I risultati del campionamento di Legambiente nel lago Maggiore

In particolare in base alle analisi di Legambiente sono risultati “fortemente inquinati”  i campioni prelevati a Germignaga alla foce del canale adiacente il Lido Comunale, a Laveno Mombello presso la foce del torrente Boesio, a Brebbia alla foce del torrente Bardello e a Ispra alla foce del torrente Acqua Negra. Una situazione già confermata anche dalle precedenti rilevazioni. Ad Angera il torrente presso l’Oasi Bruschera ha cariche batteriche tali da descriverlo come “inquinato”, contrariamente agli ultimi due anni di monitoraggi che avevano attestato una parametri entro i limiti di legge. In linea, invece, con i parametri della normativa sono i campioni prelevati a Laveno Mombello sul lungo lago presso lo scarico Parabò all’altezza della spiaggia di Cerro, a Monvalle presso la foce del torrente Monvallina. 

 

Il monitoraggio delle microplastiche  

Nell’ambito della campagna Goletta dei Laghi è stato effettuato anche un monitoraggio delle microplastiche presenti nelle acque i cui dati, elaborati nei laboratori Enea, verranno presentati il prossimo autunno. I rilevamenti condotti nel 2016 – concentrati nella parte meridionale del bacino – avevano registrato nel lago Maggiore una densità media di oltre 39mila particelle per chilometro quadrato. “I campionamenti – si legge in una nota di Legambiente – si sono concentrati nella parte meridionale del bacino, individuando cinque stazioni per un totale di 7 calate della manta.
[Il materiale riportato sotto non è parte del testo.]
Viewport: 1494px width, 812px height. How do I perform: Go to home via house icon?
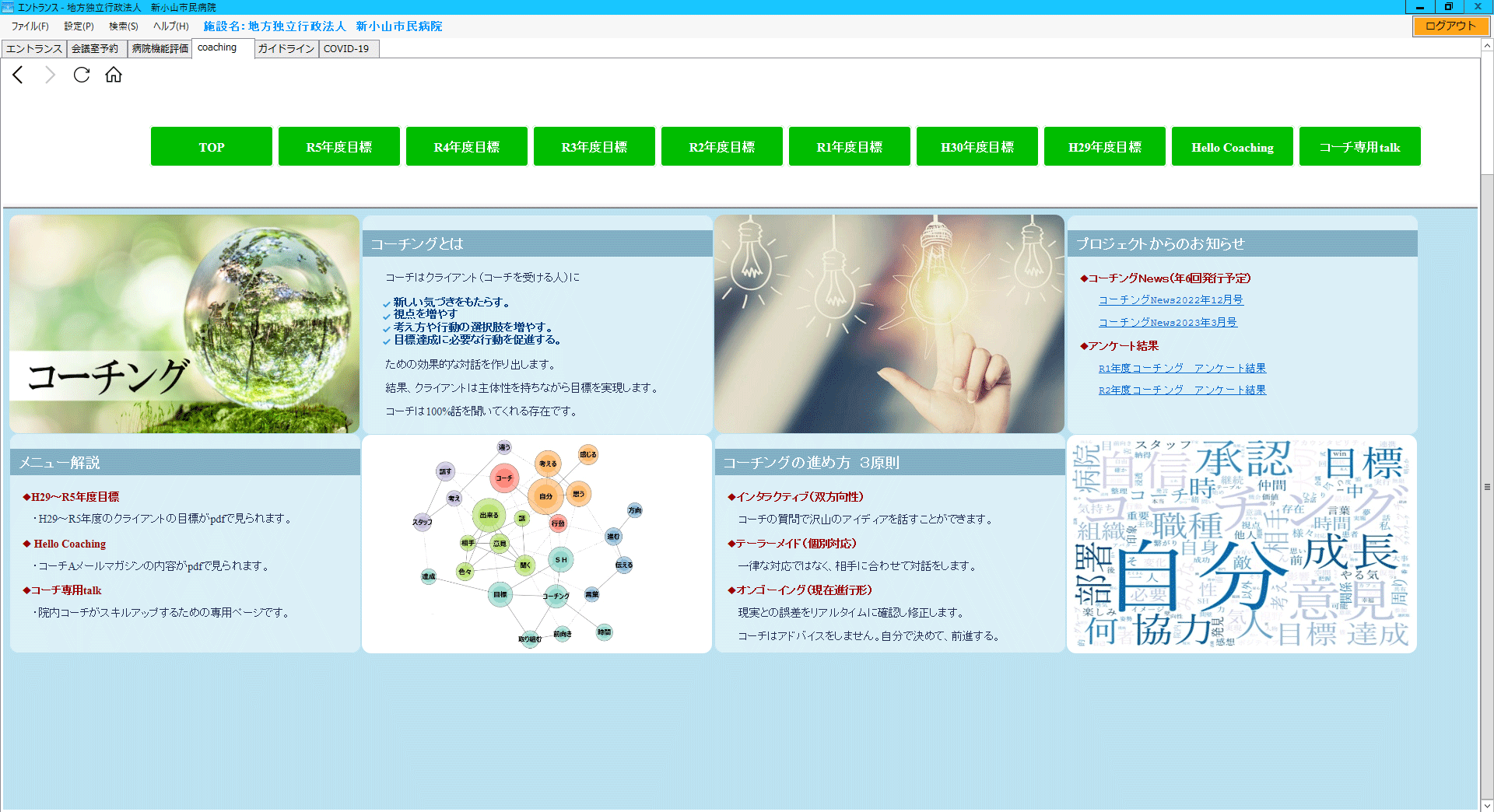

La maggiore densità di particelle su chilometro quadro è stata riscontrata nel transetto tra Dormelletto, Arona e Angera, porzione del lago che subisce la presenza del torrente Vevera (che mostra una situazione d’inquinato cronico dalle analisi di Goletta dei Laghi, a causa di problemi di depurazione delle acque fognarie)”. La scorsa edizione dell’analisi aveva registrato, inoltre, la presenza media di 40.396 particelle per chilometro quadrato nelle acque di tutti i bacini esaminati, nonostante le loro diversità morfologiche ed ecosistemiche.